Russian postmodernism

Russian postmodernism refers to the cultural, artistic, and philosophical condition in Russia since the downfall of the Soviet Union and dialectical materialism.

[1][2][3][4] In art, postmodernism entered the Soviet Union in the 1950s after the end of the Stalinist move toward liberalization with the advent of the Russian conceptualist movement.

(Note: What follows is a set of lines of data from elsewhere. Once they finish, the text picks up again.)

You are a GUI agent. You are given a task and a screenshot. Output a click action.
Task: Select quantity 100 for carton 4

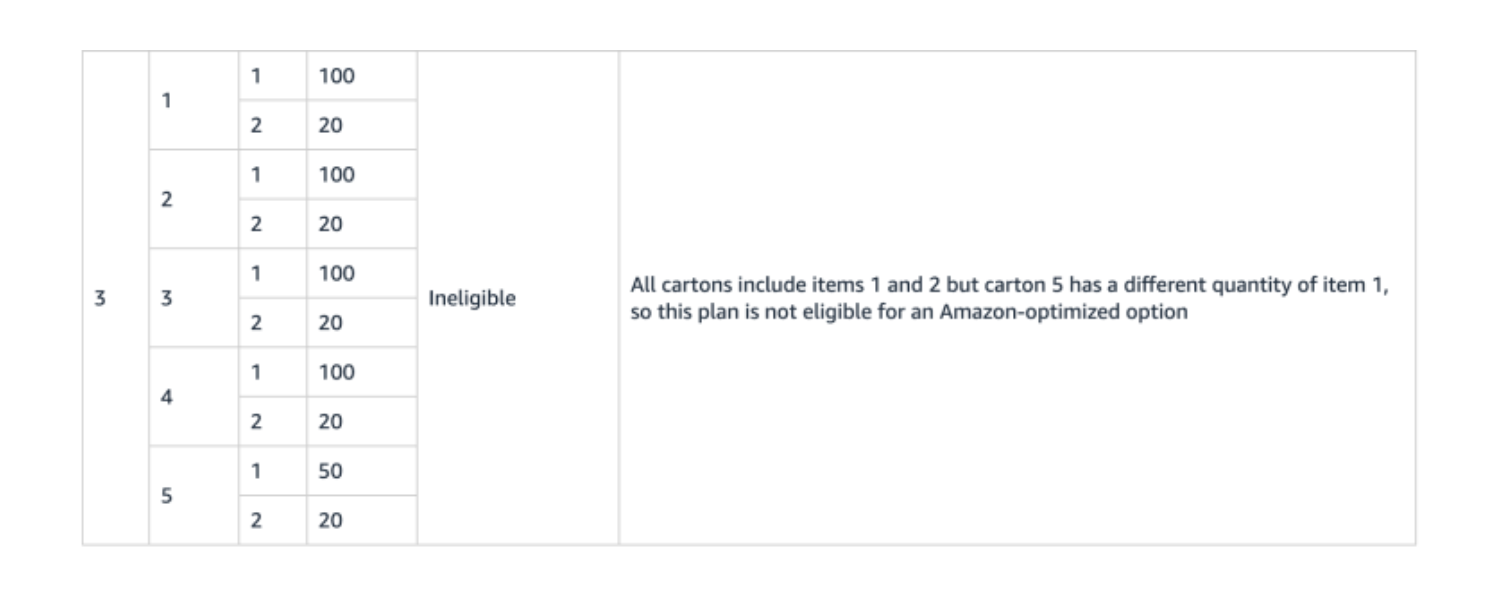337,372
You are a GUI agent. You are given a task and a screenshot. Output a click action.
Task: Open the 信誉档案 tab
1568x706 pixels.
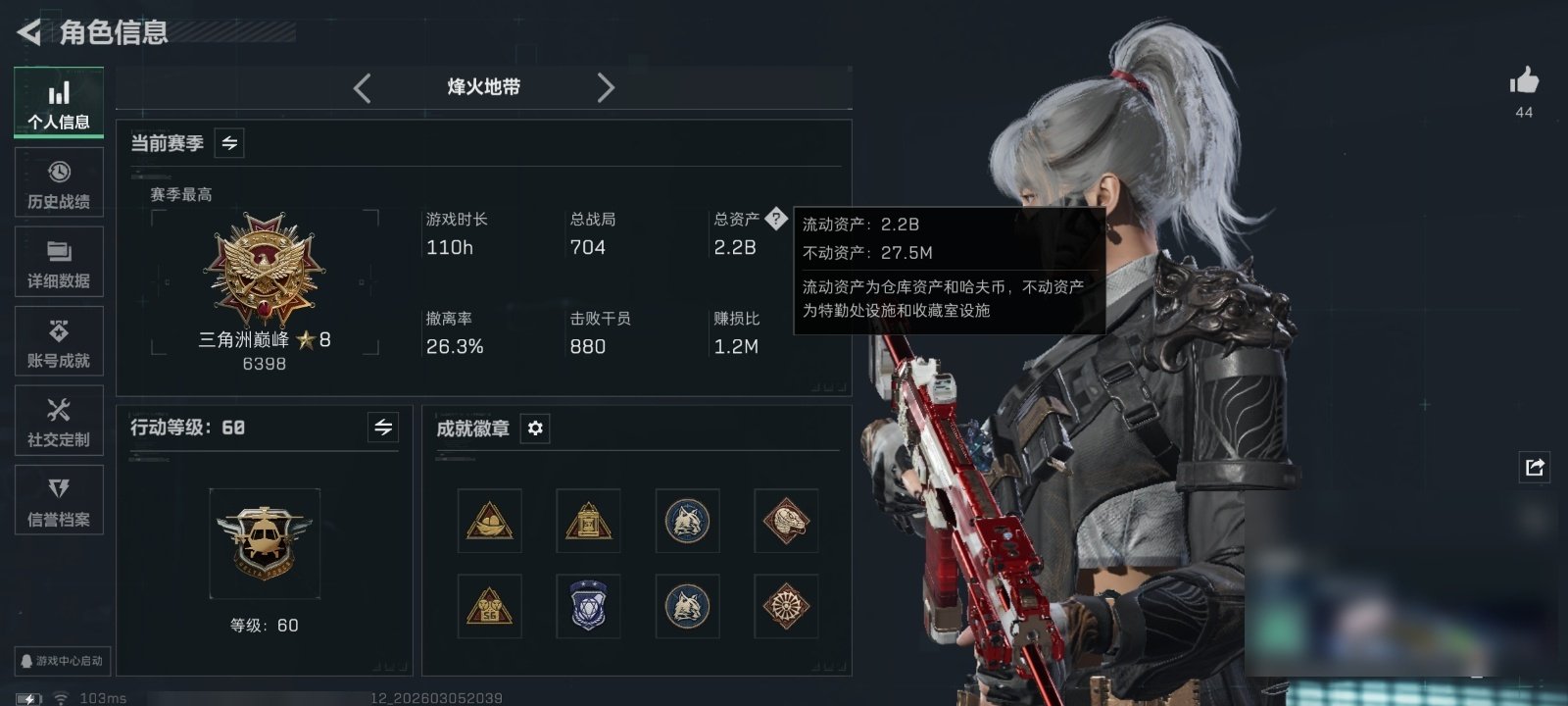tap(59, 500)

Its representatives were artists Ilya Kabakov, Irina Nakhova, Viktor Pivovarov, Eric Bulatov, Andrei Monastyrski, Komar and Melamid, poets Vsevolod Nekrasov [ru], Dmitri Prigov, Lev Rubinstein, Timur Kibirov, and writer Vladimir Sorokin.

[5][6] The members of Lianozovo Group formed in 1958 and named after the small village Lianozovo outside Moscow, were its leader, the artist and poet Evgenii Kropivnitsky [ru], the artists Olga Potapova, Oscar Rabin, Lidia Masterkova, Vladimir Nemukhin, Nikolai Vechtomov, and the poets Igor Kholin, Vsevolod Nekrasov, and Genrikh Sapgir.

[7] The Metarealists, namely metaphysical realists, in the 1970s–90s unofficial postmodern Soviet and Russian poetry, who all used complex metaphors which they called meta-metaphors.